10 - A própria Lei em pessoa

10 - A própria Lei em pessoa

Apr 09, 2025

Hoko, a rã gigante de Toni, deu início à audiência ao devorar a mariposa que Martin seguia com os olhos. O rapaz não invejava mais o inseto, apesar de se identificar mais com ele agora. Apesar disso tudo, o julgamento prosseguia.

— Senhor Toni. — começava o juiz. — Sei que é do protocolo da guarda anfíbia, mas seria mesmo necessária a presença desse animal na corte? Não acho que nada de muito ruim vá acontecer aqui e agora. Estamos na praça central do castelo! A segurança é alta!

— Mas é claro. — diz Toni.

— Claro que...?

— Que sim. — completava Toni, e arremessou uma mosca de borracha ao seu grande Hoko, que a agarrou com sua boca banguela e se manteve ocupado com o brinquedo.  

— Isso deve mantê-lo comportado — disse Toni. — Se não for muito incômodo...

O juiz preferiu agilizar as coisas. — Certamente. — ele disse.

Antes de argumentar qualquer coisa, Mocha esperou para ver se Toni não diria algo.

Ele não disse.

— Pois bem, então. — dizia a senhorita — Delegado Toni, poderia nos dizer o que...

— Me-ri-tí-ssi-mo. — interrompeu Toni.

— DIGA LOGO O QUE VOCÊ VIU! — Mocha berrou. 

— Bom, naquele dia eu tinha deixado meu posto na delegacia cedo pela manhã, quando recebi o relatório de um dos meus subordinados, onde dizia que o réu tinha chego à cidade.

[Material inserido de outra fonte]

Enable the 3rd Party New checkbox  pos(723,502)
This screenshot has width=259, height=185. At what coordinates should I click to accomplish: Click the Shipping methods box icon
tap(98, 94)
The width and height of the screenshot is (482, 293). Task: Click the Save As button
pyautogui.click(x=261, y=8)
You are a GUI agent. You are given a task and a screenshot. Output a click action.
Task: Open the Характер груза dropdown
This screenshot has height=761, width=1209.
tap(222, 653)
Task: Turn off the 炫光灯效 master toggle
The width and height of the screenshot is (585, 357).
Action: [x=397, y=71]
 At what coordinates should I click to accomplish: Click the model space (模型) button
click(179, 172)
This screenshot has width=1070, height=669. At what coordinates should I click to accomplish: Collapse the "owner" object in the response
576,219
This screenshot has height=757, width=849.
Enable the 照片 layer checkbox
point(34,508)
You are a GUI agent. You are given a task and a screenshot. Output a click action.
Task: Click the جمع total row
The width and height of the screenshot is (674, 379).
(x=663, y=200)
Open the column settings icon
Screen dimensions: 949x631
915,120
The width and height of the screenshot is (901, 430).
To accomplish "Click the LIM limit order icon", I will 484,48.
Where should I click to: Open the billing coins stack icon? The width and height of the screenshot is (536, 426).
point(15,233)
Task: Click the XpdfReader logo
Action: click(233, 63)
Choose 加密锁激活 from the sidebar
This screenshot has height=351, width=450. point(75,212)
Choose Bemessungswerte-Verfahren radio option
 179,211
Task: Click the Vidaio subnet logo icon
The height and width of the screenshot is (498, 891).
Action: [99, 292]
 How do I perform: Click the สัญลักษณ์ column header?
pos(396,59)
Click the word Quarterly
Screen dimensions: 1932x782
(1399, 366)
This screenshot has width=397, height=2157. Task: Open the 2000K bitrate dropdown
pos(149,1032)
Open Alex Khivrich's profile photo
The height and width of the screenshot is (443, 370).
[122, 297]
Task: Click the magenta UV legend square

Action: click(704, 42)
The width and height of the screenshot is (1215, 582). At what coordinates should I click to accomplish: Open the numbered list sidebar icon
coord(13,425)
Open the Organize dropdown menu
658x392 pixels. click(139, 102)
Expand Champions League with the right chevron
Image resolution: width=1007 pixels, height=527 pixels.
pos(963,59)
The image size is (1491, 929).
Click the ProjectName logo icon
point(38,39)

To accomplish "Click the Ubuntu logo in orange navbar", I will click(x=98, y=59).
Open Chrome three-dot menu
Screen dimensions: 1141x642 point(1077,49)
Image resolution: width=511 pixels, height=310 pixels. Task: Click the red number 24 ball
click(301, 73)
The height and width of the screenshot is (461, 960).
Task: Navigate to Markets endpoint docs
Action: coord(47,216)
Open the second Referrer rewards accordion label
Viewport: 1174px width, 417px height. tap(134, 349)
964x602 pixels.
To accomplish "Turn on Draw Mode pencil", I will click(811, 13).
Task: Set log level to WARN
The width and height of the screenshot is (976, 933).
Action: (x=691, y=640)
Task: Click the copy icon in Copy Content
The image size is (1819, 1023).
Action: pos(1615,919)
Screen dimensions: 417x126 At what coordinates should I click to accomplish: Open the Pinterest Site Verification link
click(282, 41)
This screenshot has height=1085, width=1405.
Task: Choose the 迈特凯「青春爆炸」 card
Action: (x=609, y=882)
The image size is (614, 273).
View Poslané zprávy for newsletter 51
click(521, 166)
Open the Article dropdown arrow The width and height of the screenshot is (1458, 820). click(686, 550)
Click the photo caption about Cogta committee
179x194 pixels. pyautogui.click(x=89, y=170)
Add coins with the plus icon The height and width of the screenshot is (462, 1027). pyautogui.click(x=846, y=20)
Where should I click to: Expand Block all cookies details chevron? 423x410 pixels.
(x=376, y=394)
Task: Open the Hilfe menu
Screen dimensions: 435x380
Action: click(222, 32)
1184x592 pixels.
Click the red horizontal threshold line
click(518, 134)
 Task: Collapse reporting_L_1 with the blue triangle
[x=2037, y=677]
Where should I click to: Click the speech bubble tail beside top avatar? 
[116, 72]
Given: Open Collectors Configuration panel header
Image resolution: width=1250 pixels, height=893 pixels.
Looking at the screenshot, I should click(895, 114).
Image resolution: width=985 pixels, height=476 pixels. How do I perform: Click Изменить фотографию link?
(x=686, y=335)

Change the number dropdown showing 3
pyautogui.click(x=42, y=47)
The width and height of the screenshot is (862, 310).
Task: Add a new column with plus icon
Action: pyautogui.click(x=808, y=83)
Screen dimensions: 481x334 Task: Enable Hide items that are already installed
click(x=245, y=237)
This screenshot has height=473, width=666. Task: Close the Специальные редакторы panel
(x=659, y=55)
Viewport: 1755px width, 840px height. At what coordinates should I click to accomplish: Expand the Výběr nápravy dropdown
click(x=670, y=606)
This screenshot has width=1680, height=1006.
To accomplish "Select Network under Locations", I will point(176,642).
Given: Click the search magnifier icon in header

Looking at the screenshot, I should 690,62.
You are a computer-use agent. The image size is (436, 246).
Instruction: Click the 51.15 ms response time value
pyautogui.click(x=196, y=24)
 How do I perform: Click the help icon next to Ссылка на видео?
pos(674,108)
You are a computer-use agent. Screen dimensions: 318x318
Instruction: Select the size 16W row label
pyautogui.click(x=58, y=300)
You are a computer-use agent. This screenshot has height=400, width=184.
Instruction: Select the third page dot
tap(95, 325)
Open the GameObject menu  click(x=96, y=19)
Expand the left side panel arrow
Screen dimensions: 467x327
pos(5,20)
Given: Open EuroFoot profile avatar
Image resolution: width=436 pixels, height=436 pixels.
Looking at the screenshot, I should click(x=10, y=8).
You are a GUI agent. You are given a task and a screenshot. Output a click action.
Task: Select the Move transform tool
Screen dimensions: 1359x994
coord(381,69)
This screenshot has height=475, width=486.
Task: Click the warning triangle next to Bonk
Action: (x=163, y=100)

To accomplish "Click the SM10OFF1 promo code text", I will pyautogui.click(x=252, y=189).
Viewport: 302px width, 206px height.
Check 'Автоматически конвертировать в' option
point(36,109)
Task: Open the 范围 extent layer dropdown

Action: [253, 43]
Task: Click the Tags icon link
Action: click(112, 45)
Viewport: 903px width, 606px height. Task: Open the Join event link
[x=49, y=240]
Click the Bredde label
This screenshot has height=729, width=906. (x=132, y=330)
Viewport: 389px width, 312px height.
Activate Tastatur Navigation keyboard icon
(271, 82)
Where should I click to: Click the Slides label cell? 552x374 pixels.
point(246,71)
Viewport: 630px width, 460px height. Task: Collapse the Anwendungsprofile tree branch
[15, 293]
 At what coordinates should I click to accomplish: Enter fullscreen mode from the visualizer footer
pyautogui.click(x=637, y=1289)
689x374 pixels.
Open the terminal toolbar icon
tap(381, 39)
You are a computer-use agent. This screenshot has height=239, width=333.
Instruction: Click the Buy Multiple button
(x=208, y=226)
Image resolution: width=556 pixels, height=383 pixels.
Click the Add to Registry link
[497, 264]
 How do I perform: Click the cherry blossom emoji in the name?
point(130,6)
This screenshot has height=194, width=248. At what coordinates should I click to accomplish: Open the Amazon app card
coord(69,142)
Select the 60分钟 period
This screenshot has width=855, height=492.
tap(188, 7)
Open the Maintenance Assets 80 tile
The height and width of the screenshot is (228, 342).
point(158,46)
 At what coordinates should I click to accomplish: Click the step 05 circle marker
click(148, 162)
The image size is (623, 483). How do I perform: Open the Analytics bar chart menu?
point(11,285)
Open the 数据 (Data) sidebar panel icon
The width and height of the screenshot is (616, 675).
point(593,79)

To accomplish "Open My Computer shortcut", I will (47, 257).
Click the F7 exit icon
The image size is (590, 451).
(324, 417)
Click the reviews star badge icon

Tinha sido informado pouco tempo antes que a Távola Engrenagem estava atrás do garoto, então mandei que se espalhassem e procurassem por.

— Por? — quis saber o juiz.

— Toni! — exclamou Mocha.

— Por ele. — completou Toni. — Eu tava na Praça de Antimônia, lanchando por acaso, quando avistei esse rapaz fugindo dos meus subordinados entre os estandes, e foi nessa hora que telefonei a senhorita Mocha para avisá-la do safado. Foi também quando o moleque surgiu saltando de uma barraca cheia de garrafas de vinho, que se despedaçaram por todo lado. E sim, esse velho estava lá, pulando e berrando. Além disso, o garoto carregava mesmo uma garrafa de vinho, com o mesmo adesivo daquelas que rolavam pelo.

— Chão? — sugeriu Mocha.

— Pavimento. — completava Toni.

— Muito obrigada, delegado... — dizia ela, com desgosto. — E caso ainda reste duvidas, no palco da luta entre o comandante Cainfield contra o réu, uma garrafa foi arremessada pelo senhor Mellowick, e colhendo os cacos como evidência, reconstruímos um protótipo que é exatamente como as garrafas da marca de vinhos do senhor Tolfuro.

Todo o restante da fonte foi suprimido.